Junto com os seus contemporâneos do texas, Lyle Lovett e Steve Earle, Nanci Griffith surgiu como um sopro de ar fresco na cena um pouco repetitiva de música country em meados da década de 80. Seu talento crescente ficava evidente em seus três álbuns anteriores, mas foi neste quarto disco que Griffith realmente se firmou.
Não sendo nem country nem folk, o som é rico, “de raiz” e acústico; as músicas são contagiosas, ágeis e inteligentes. A sua voz vibra, tremula e estremece, provocando efeitos emocionantes e libertadores. Embora Kathy Mattea tenha conseguido dois hits com músicas deste álbum (“Love At The Five And Dime” e “Goin’ Gone”), a viz de Griffith, suave mas nunca melosa, funciona melhor com suas próprias composições.
A ex-professora era sincera e gostava de abrir seu coração. Por isso deixou-se fotografar com uma biografia de Tennessee Williams na capa e, no verso, com o clássico romance Lonesome Dove, de Larry McMurtry. E, sim, de fato é Lyle Lovett quem está dançando sob o cartaz da lanchonete Woolworth’s.

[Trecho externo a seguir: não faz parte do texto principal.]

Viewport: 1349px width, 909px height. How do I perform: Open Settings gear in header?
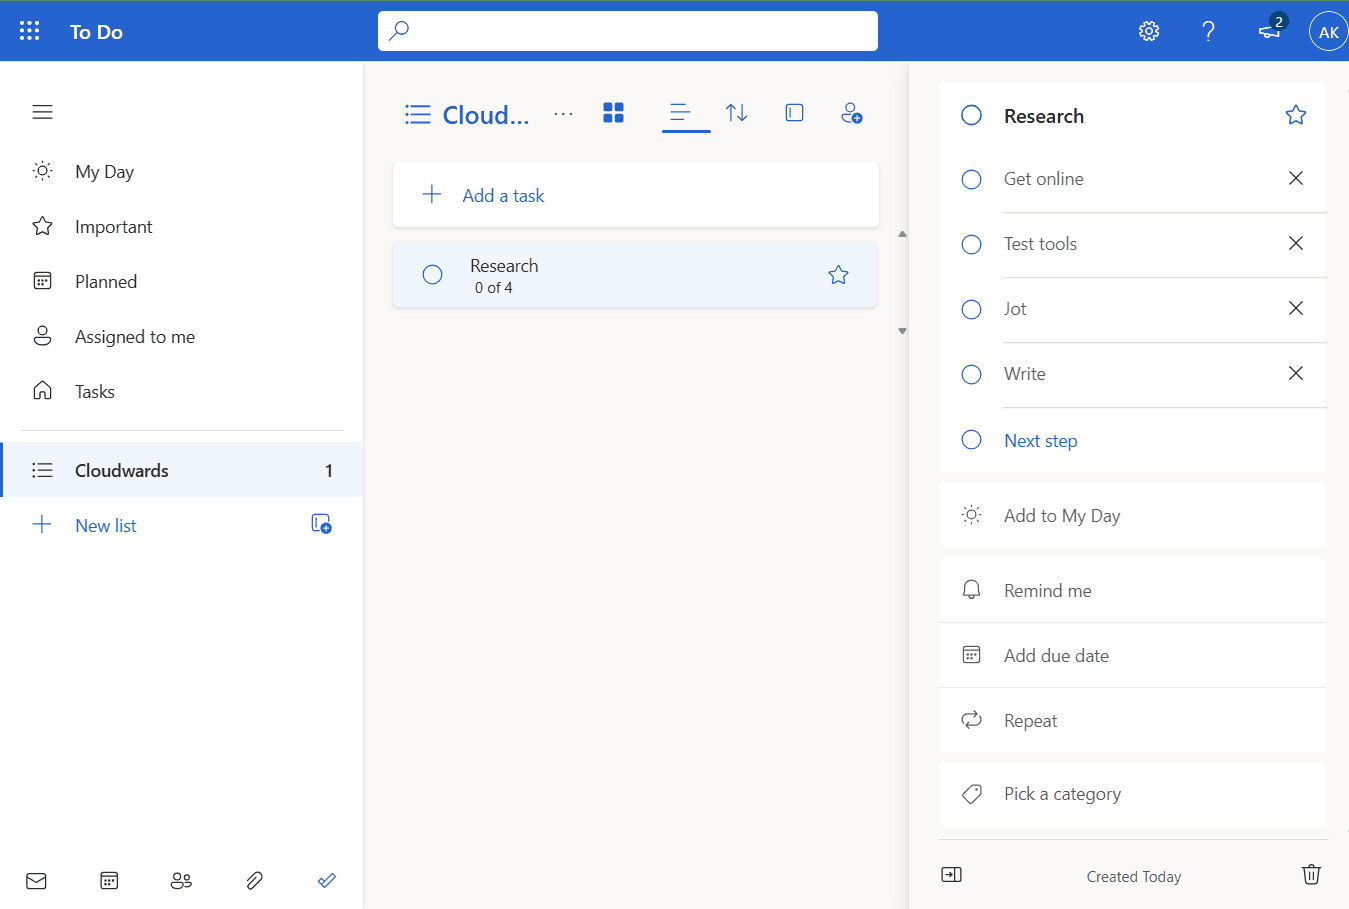1149,31
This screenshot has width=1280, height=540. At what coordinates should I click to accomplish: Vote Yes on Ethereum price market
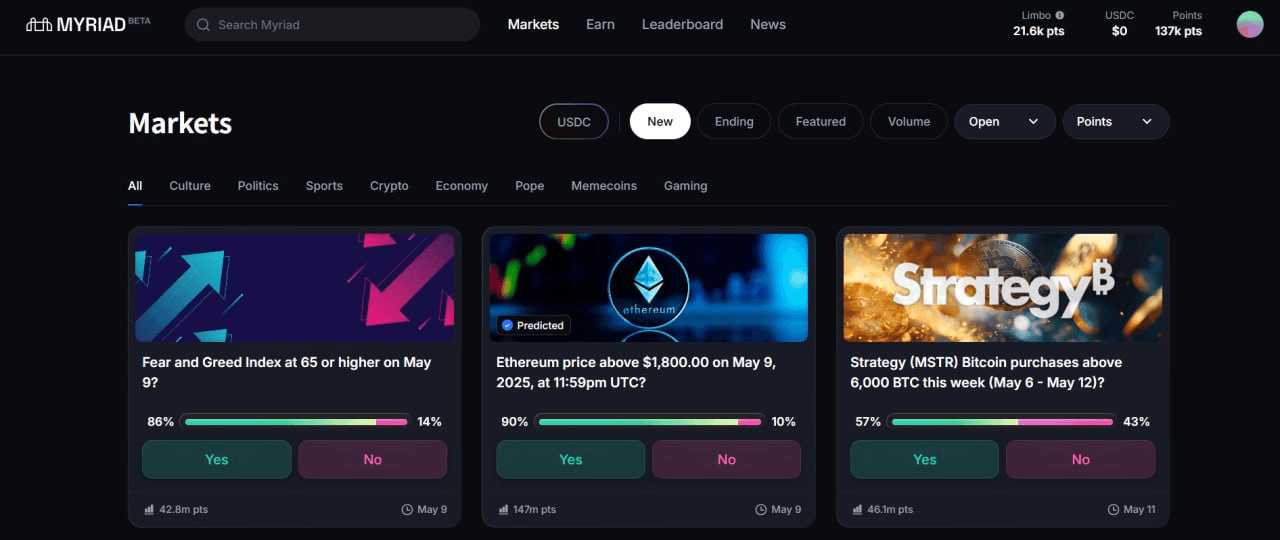[571, 459]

Contrariando a sua aparência delicada, ela podia ser um osso duro de roer quando necessário, tanto como pessoa quanto em suas músicas. Mas quando abria a boca para cantar era impossível não se apaixonar por ela. Depois deste álbum, lançou o seu primeiro disco por uma grande gravadora – Lone Star State Of Mind -, dois picos criativos numa carreira que já dura mais de duas décadas e meia.